I hear ya. Thouh most companies will not extend warranty coverage to second owners. I still understand your frustration as I have had multiple issue with my Outback including delam. All mine was covered under warranty, however it's 2 years old now and out of warranty. I have NO confidence it will be trouble free in the future and do not recomend them to others and will not upgrade to another Outback model. From all my research over the years I don't think any RV is without these type of issues so not sure what I'll get next, the quality ones would require upgrading TV to a diesel and that aint happening. The biggest issue with me is Keystone keeps making a product they know is defective. RVs are traded and sold pretty often and I think they rely on the problem ocurring after original owner sells or trade the TT.


----------



## N7OQ (Jun 10, 2006)

I had the problem was caught during the PDI and fixed under warranty.
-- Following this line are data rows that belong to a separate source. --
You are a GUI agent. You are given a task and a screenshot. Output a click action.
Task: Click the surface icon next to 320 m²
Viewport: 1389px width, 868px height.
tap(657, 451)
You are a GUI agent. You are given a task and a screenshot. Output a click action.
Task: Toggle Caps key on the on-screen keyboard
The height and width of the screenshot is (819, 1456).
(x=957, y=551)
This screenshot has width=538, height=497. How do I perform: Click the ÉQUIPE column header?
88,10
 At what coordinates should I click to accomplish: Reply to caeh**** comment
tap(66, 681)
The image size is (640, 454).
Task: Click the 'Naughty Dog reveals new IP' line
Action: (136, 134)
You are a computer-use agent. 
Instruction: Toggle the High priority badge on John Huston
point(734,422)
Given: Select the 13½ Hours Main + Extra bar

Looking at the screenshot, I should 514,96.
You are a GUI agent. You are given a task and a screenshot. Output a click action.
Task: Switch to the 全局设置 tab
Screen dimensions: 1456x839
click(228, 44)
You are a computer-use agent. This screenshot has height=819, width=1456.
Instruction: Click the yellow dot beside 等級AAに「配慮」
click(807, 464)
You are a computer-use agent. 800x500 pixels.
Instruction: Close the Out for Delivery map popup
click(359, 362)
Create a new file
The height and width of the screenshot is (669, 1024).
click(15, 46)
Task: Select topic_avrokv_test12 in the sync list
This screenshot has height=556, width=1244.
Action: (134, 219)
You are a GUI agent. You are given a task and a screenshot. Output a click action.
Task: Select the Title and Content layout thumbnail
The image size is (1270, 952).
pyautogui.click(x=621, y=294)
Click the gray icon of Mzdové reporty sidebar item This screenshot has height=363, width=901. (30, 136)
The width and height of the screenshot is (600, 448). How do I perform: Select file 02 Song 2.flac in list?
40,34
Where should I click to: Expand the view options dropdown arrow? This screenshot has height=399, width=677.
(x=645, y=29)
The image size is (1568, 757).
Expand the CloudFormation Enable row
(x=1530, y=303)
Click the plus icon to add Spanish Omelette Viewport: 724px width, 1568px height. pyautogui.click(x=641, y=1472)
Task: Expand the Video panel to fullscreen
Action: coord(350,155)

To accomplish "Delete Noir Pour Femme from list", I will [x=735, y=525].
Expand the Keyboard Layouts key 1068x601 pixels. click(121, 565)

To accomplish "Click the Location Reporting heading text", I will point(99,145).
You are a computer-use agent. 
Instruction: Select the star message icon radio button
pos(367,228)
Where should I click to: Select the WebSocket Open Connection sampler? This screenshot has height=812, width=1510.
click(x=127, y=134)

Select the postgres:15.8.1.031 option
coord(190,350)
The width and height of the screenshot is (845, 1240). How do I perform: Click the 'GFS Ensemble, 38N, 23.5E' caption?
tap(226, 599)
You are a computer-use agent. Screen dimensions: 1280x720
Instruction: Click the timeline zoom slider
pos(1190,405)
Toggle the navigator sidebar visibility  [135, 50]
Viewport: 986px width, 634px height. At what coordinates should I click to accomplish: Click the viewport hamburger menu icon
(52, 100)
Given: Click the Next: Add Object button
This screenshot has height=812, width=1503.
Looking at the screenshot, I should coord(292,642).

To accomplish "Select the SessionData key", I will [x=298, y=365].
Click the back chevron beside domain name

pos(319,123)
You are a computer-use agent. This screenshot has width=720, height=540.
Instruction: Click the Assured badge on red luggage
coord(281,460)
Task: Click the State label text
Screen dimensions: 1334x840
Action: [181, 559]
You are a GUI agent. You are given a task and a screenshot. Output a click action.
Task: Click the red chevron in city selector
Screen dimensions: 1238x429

I always worry that new cap will do the same thing. I was thinking that if it does it again I will find a panel made from a different manufacture maybe I will do it myself. I can't see spending money on something what will do it again and no warranty.


----------



## Castle Rock Outbackers (Jan 18, 2004)

My Outbacker neighbor has front cap delam on his 2005 25 RSS, It gets worse every year (larger area). Keystone said that delam is not a structural or safety problem, just cosmetic. So no fix unless he pays for it. Amazing my 2004 26RS had zero delam. I tell you, the Keystone folks made better campers when they were getting away with smoking happy weed on their breaks.

Randy


----------